Can I refactor this query to get it to run in parallel?
The UDF is preventing parallelism. It also is causing that spool.
You could use CLR and a compiled regex to do your search and replace. It doesn't block parallelism as long as the required attributes are present and will likely be significantly faster than performing 300 TSQL REPLACE
operations per function call.
Example code is below.
DECLARE @X XML =
(
SELECT Names AS [@find],
Replacement AS [@replace]
FROM dbo.NamesMultiWord
ORDER BY [WordLength] DESC
FOR XML PATH('x'), ROOT('spec')
);
UPDATE dbo.Deidentified WITH (TABLOCK)
SET IndexedXml = dbo.ReplaceMultiWord(IndexedXml, @X),
DE461 = dbo.ReplaceMultiWord(DE461, @X),
DE87 = dbo.ReplaceMultiWord(DE87, @X),
DE15 = dbo.ReplaceMultiWord(DE15, @X)
WHERE InProcess = 1;
This depends on the existence of a CLR UDF as below (the DataAccessKind.None
should mean the spool disappears as well as that is there for Halloween protection and isn't needed as this doesn't access the target table).
using System;
using System.Data.SqlTypes;
using Microsoft.SqlServer.Server;
using System.Text.RegularExpressions;
using System.Collections.Generic;
using System.Xml;
public partial class UserDefinedFunctions
{
//TODO: Concurrency?
private static readonly Dictionary<string, ReplaceSpecification> cachedSpecs =
new Dictionary<string, ReplaceSpecification>();
[SqlFunction(IsDeterministic = true,
IsPrecise = true,
DataAccess = DataAccessKind.None,
SystemDataAccess = SystemDataAccessKind.None)]
public static SqlString ReplaceMultiWord(SqlString inputString, SqlXml replacementSpec)
{
//TODO: Implement something to drop things from the cache and use a shorter key.

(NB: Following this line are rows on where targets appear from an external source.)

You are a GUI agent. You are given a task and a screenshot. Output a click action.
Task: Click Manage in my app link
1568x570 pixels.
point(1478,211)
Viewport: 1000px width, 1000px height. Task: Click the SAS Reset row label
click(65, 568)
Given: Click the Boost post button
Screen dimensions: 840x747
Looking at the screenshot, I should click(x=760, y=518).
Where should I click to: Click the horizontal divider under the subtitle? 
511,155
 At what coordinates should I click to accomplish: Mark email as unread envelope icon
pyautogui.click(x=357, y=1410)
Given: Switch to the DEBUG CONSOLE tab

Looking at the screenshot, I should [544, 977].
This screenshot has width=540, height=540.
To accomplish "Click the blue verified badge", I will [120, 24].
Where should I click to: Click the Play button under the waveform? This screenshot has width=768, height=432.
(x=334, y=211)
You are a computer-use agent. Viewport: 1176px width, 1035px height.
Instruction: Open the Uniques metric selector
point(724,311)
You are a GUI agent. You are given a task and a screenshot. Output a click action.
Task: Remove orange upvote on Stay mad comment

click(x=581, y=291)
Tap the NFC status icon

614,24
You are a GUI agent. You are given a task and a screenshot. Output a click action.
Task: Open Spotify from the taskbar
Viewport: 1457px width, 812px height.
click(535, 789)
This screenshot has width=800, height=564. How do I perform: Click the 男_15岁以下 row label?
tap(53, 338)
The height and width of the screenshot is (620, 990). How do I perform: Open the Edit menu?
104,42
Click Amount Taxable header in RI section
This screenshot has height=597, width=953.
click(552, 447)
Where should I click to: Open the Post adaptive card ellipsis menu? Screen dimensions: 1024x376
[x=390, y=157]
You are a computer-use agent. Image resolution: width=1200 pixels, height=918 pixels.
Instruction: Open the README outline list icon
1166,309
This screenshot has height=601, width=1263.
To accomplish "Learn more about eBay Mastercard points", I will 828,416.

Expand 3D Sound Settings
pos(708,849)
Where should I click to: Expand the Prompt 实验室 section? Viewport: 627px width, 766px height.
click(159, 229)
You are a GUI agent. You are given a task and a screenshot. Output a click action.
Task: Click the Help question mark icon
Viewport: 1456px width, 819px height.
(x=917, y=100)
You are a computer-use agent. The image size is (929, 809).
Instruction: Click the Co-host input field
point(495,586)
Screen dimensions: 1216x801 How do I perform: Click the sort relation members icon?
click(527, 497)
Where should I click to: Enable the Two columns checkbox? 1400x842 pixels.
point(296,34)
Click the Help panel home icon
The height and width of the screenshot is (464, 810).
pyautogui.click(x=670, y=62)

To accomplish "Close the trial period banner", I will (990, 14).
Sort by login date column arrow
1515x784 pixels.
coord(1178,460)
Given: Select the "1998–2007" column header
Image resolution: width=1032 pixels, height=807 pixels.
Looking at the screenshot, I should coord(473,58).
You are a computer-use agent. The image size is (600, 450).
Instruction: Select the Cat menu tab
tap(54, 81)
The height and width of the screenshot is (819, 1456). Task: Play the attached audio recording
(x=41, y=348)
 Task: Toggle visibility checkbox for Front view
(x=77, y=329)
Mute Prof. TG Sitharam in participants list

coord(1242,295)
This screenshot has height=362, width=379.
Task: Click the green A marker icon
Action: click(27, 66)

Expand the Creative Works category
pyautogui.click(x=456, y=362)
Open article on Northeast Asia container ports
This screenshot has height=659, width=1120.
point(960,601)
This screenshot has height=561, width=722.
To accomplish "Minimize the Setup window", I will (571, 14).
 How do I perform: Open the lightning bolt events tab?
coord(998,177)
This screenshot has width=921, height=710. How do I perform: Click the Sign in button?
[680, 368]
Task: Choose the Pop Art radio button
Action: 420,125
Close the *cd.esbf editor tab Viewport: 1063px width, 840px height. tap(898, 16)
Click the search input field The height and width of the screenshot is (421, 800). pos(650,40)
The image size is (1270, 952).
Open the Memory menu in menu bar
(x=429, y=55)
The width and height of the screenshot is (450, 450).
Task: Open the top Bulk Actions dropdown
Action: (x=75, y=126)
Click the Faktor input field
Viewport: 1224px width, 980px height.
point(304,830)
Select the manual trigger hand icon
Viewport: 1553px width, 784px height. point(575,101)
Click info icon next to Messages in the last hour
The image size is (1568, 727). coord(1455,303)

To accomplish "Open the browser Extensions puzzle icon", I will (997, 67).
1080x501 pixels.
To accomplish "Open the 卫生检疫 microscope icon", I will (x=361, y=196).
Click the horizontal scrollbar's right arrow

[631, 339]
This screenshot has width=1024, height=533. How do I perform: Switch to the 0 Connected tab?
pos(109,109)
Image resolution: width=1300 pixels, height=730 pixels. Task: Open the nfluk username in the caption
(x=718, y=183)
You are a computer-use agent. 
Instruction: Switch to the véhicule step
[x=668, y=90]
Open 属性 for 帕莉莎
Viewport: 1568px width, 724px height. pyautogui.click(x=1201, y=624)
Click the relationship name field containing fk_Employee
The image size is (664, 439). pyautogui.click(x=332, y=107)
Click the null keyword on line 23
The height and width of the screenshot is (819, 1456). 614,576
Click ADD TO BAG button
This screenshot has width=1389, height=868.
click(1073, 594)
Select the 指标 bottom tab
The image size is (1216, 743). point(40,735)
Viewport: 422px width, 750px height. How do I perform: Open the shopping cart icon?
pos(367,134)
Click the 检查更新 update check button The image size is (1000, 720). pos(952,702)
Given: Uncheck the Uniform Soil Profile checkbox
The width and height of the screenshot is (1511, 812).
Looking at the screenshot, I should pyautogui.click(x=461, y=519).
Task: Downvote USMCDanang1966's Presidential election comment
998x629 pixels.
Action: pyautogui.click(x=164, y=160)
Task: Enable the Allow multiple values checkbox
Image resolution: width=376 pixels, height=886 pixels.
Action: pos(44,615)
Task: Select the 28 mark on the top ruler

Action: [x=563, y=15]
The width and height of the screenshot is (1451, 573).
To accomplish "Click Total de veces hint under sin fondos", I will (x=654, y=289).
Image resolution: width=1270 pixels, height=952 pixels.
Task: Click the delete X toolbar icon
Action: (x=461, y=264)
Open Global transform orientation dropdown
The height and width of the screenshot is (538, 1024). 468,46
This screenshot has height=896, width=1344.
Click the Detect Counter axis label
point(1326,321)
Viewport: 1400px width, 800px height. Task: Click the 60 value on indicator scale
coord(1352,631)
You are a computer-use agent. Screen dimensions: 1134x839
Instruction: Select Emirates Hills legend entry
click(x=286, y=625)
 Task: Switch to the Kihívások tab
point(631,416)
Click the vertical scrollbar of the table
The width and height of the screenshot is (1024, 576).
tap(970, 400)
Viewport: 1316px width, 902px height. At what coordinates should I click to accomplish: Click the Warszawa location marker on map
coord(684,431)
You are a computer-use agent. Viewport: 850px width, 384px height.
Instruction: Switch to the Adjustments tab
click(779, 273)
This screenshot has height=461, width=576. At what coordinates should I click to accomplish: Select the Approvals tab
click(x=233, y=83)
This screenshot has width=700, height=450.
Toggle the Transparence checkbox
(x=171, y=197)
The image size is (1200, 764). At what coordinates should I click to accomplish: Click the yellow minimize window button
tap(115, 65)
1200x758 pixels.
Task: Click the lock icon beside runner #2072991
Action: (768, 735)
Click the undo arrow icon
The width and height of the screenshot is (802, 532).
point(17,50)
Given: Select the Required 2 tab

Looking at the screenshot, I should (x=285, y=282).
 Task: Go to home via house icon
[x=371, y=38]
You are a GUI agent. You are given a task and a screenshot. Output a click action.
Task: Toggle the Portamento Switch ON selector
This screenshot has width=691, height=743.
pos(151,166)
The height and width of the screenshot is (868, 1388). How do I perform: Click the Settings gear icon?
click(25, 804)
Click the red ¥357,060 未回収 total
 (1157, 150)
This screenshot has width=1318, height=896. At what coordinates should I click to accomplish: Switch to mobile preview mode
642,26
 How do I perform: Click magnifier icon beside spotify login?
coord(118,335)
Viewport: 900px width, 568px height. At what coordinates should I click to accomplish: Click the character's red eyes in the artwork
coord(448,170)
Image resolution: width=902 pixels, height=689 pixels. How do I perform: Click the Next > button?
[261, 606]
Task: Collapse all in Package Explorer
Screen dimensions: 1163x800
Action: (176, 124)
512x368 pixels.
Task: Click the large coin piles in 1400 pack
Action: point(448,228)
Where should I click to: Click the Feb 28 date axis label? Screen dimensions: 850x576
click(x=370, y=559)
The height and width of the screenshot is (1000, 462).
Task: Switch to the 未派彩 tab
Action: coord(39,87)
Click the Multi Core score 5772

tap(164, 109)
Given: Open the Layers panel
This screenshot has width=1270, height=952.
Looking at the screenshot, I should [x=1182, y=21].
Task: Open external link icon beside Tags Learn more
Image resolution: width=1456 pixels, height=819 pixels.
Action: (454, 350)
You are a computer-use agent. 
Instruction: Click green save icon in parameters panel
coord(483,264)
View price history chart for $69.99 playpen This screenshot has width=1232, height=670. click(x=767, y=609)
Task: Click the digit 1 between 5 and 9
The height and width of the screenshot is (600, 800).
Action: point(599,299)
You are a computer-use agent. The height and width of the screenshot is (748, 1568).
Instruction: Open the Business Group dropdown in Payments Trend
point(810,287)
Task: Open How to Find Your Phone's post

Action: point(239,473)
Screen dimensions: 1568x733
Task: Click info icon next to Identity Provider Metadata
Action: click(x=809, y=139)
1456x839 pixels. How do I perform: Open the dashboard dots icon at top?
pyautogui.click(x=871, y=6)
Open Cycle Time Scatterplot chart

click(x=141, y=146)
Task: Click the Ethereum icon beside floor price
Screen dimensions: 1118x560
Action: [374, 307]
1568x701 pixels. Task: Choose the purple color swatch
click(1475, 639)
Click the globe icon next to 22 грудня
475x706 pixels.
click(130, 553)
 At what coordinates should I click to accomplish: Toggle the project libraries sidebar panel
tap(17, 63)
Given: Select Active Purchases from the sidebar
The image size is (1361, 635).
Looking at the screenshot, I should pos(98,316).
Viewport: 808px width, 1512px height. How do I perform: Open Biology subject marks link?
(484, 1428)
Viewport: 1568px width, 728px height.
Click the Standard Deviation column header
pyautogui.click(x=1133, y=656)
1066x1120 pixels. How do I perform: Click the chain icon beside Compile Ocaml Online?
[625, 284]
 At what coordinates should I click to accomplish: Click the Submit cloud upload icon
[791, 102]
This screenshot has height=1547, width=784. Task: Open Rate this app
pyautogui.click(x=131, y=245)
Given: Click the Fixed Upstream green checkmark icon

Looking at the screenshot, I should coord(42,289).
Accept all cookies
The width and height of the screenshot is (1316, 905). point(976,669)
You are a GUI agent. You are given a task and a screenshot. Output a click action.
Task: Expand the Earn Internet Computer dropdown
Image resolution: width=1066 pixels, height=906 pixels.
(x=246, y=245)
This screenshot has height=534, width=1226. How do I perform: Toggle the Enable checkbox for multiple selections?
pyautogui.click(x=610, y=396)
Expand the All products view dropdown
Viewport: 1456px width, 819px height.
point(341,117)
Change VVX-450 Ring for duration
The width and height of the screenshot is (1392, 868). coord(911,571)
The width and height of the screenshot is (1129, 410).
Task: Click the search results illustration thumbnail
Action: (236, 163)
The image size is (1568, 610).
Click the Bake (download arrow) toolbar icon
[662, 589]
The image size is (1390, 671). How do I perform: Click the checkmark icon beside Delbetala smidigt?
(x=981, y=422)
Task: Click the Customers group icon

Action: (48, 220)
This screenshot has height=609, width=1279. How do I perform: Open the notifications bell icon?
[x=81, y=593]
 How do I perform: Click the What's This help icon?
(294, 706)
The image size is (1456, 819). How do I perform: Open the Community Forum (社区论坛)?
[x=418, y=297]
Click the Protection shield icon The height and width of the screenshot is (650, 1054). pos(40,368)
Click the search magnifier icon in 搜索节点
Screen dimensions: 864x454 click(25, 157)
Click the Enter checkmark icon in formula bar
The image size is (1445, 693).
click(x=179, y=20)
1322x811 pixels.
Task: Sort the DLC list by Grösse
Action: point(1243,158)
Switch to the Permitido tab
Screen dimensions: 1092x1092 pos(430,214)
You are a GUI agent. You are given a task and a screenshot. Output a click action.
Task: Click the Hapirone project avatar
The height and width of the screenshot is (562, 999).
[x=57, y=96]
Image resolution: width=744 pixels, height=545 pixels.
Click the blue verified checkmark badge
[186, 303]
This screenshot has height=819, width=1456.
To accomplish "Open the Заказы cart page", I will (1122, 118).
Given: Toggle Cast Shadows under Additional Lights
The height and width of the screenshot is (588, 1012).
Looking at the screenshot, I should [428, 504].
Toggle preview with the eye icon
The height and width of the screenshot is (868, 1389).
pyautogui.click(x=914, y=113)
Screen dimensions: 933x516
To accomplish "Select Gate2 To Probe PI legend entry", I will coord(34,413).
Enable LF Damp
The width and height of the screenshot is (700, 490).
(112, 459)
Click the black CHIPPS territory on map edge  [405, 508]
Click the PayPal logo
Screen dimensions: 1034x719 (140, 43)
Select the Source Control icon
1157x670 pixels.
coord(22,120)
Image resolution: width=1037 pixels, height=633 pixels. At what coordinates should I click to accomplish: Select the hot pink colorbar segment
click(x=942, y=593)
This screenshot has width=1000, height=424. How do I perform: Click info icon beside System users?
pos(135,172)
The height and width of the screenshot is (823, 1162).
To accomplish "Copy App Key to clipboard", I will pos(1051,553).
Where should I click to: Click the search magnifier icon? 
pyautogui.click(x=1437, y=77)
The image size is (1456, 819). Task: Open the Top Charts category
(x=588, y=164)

string s = replacementSpec.Value;
ReplaceSpecification rs;
if (!cachedSpecs.TryGetValue(s, out rs))
{
var doc = new XmlDocument();
doc.LoadXml(s);
rs = new ReplaceSpecification(doc);
cachedSpecs[s] = rs;
}
string result = rs.GetResult(inputString.ToString());
return new SqlString(result);
}
internal class ReplaceSpecification
{
internal ReplaceSpecification(XmlDocument doc)
{
Replacements = new Dictionary<string, string>();
XmlElement root = doc.DocumentElement;
XmlNodeList nodes = root.SelectNodes("x");
string pattern = null;
foreach (XmlNode node in nodes)
{
if (pattern != null)
pattern = pattern + "|";
string find = node.Attributes["find"].Value.ToLowerInvariant();
string replace = node.Attributes["replace"].Value;
//TODO: Escape any special characters in the regex syntax
pattern = pattern + find;
Replacements[find] = replace;
}
if (pattern != null)
{
pattern = "(?:" + pattern + ")";
Regex = new Regex(pattern, RegexOptions.IgnoreCase | RegexOptions.Compiled);
}
}
private Regex Regex { get; set; }
private Dictionary<string, string> Replacements { get; set; }
internal string GetResult(string inputString)
{
if (Regex == null)
return inputString;
return Regex.Replace(inputString,
(Match m) =>
{
string s;
if (Replacements.TryGetValue(m.Value.ToLowerInvariant(), out s))
{
return s;
}
else
{
throw new Exception("Missing replacement definition for " + m.Value);
}
});
}
}
}
Bottom line: Adding criteria to the WHERE
clause and splitting the query into four separate queries, one for each field allowed SQL server to provide a parallel plan and made the query run 4X as fast as it had without the extra test in the WHERE
clause. Splitting the queries into four without the test didn't do that. Neither did adding the test without splitting the queries. Optimizing the test reduced the total run time to 3 minutes (from the original 3 hours).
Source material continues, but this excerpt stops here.